Exercise prompt. Under this line are the records; write out word for word the part that begins at the line containing "Where should I click to: Click the team" and ends at the line containing "Given: Click the Golden", and no more.

Data listing.
********************

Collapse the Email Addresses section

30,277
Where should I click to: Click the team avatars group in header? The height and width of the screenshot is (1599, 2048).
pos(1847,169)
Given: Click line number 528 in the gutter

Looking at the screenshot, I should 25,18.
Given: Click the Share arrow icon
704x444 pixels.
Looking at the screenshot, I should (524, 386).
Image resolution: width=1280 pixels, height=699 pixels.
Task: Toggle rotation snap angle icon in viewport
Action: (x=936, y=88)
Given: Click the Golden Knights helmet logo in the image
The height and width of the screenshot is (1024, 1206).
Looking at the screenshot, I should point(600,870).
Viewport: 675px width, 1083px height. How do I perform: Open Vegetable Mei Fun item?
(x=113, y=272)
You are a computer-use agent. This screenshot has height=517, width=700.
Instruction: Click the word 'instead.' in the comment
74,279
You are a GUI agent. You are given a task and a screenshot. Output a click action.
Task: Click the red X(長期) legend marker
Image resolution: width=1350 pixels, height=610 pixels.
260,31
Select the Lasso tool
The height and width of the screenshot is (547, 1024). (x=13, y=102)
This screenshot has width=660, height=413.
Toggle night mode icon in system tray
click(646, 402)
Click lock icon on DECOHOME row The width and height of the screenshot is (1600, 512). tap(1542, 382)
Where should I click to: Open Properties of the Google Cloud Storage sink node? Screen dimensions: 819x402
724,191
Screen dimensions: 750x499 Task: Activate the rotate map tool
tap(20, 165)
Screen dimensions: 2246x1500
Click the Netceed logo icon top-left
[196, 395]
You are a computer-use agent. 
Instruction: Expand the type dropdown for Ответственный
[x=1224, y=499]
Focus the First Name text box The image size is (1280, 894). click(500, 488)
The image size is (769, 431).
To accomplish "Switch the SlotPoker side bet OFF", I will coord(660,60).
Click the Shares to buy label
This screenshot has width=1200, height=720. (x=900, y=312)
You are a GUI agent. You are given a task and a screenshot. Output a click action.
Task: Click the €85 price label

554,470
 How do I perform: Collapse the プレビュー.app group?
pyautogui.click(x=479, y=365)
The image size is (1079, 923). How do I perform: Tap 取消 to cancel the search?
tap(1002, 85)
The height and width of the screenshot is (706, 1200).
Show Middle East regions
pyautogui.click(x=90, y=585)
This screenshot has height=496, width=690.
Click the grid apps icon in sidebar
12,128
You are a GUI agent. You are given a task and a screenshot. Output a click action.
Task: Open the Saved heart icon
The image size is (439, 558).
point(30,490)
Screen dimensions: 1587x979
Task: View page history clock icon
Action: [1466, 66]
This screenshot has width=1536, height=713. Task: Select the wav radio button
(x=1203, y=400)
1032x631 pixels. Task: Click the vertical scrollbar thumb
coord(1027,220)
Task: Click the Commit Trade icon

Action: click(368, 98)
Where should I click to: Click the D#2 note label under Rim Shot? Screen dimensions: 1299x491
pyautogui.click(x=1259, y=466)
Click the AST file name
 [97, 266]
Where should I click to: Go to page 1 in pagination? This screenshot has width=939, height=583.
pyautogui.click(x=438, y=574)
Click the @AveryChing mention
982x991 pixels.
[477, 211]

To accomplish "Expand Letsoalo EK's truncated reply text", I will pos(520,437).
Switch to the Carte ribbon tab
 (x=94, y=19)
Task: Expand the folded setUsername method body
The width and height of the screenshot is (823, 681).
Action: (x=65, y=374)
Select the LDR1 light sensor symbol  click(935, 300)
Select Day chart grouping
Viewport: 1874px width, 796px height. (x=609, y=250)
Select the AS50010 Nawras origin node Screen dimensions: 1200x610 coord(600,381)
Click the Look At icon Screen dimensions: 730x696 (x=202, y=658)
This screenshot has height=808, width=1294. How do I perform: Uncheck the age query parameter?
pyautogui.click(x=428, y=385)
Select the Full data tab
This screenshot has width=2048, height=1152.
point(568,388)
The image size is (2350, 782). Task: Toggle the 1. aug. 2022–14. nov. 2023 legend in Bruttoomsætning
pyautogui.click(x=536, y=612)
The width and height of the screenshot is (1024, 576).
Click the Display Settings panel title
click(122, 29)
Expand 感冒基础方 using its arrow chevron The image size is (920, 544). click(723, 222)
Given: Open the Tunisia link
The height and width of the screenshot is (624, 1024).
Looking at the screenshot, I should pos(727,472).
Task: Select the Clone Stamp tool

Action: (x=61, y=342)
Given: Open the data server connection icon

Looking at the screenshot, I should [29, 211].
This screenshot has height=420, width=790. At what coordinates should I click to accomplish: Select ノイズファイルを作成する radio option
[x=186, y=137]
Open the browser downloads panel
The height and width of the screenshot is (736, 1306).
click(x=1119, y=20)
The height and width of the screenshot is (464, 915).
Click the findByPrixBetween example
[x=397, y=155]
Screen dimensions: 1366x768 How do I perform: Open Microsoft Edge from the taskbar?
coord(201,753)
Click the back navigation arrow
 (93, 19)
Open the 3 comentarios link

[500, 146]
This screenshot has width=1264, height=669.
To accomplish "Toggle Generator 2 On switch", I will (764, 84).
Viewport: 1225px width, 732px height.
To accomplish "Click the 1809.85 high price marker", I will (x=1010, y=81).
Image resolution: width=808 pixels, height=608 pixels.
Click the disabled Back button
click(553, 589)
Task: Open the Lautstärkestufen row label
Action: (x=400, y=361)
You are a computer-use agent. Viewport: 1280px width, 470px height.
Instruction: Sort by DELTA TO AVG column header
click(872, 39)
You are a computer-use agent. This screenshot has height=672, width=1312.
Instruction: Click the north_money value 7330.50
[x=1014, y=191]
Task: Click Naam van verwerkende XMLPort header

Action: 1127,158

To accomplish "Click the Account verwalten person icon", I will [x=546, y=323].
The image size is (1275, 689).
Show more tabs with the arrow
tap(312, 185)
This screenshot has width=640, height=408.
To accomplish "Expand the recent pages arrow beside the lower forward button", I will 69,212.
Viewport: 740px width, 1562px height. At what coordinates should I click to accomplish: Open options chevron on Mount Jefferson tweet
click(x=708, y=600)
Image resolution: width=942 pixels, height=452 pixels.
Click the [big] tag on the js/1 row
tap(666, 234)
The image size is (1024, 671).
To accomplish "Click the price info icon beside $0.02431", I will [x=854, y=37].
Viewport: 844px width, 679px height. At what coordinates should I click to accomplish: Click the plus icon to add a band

********************

Task solution.
Where should I click to: Click the team avatars group in header? The height and width of the screenshot is (1599, 2048).
pos(1847,169)
Given: Click line number 528 in the gutter

Looking at the screenshot, I should 25,18.
Given: Click the Share arrow icon
704x444 pixels.
Looking at the screenshot, I should (524, 386).
Image resolution: width=1280 pixels, height=699 pixels.
Task: Toggle rotation snap angle icon in viewport
Action: (x=936, y=88)
Given: Click the Golden Knights helmet logo in the image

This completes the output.